**SOURCE EXTRACT**.
________________________________________
Ora Ray Rice (September 16, 1885 – July 3, 1966) was a Wisconsin state legislator, serving as Speaker of the Wisconsin State Assembly from 1951 to 1954.

==Biography==
Ora Ray Rice was born on September 16, 1885, in Boscobel, Wisconsin, to Moors Myrick Rice and Emma Jane (Ricks) Rice. He graduated from Northwestern University Dental School and became a practicing dentist. Rice was a direct descendant of Edmund Rice, an early immigrant to Massachusetts Bay Colony. Rice married his first wife, Mary Amelia Tuffley, daughter of George Tuffley Jr. and Amelia Heron, on July 5, 1907, at Boscobel, Wisconsin and he married his second wife, Laura Kuhnau, on November 9, 1957. Ora Ray Rice died on July 3, 1966, at Delavan, Wisconsin, and was interred at Spring Grove Cemetery at Delavan.

==Political career==
Rice was an alderman of Delavan, Wisconsin from 1916 to 1917 and later served as Mayor of Delavan from 1918 to 1922. He was a member of the Assembly from 1937 to 1960, serving as Speaker from 1951 to 1954. Rice was a Republican.
________________________________________
**WORK TO BE COMPLETED**.
Give every public office Rice held according to the text on Ora Ray Rice, with the years he served in each.

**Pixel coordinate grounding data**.
________________________________________
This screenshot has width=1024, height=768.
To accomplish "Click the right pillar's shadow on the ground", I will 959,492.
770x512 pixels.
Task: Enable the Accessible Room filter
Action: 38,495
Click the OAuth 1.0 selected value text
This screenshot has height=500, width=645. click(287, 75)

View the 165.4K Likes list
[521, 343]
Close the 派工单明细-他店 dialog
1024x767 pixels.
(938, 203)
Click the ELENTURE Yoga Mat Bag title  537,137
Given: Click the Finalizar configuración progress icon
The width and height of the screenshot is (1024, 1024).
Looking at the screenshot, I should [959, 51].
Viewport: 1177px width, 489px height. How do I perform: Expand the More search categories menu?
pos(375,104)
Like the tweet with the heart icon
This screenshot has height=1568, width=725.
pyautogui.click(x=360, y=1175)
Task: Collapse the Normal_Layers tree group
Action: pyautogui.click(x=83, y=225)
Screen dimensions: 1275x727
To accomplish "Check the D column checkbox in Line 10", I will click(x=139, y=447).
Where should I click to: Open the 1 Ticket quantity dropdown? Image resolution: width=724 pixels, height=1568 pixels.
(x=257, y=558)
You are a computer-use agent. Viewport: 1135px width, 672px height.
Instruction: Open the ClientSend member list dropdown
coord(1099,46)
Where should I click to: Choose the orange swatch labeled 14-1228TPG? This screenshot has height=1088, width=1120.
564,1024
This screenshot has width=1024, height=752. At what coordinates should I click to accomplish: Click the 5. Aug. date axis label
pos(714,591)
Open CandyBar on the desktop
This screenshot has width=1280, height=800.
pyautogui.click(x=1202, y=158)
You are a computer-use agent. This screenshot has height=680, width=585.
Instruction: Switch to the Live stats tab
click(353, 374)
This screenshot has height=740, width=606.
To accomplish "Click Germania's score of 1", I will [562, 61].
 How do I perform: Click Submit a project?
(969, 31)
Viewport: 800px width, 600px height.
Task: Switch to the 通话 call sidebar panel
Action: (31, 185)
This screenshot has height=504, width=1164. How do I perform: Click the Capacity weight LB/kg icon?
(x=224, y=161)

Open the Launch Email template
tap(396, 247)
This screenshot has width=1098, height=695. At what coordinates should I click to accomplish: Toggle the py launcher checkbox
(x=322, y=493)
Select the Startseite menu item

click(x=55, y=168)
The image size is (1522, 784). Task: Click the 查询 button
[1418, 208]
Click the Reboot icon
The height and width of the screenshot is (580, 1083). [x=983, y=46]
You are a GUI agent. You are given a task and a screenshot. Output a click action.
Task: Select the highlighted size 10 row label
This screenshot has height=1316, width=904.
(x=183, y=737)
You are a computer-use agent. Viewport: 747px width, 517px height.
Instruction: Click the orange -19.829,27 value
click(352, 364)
________________________________________
**SOLVED PROBLEM**.
- Alderman of Delavan, Wisconsin: 1916 to 1917
- Mayor of Delavan: 1918 to 1922
- Member of the Wisconsin State Assembly: 1937 to 1960
- Speaker of the Wisconsin State Assembly: 1951 to 1954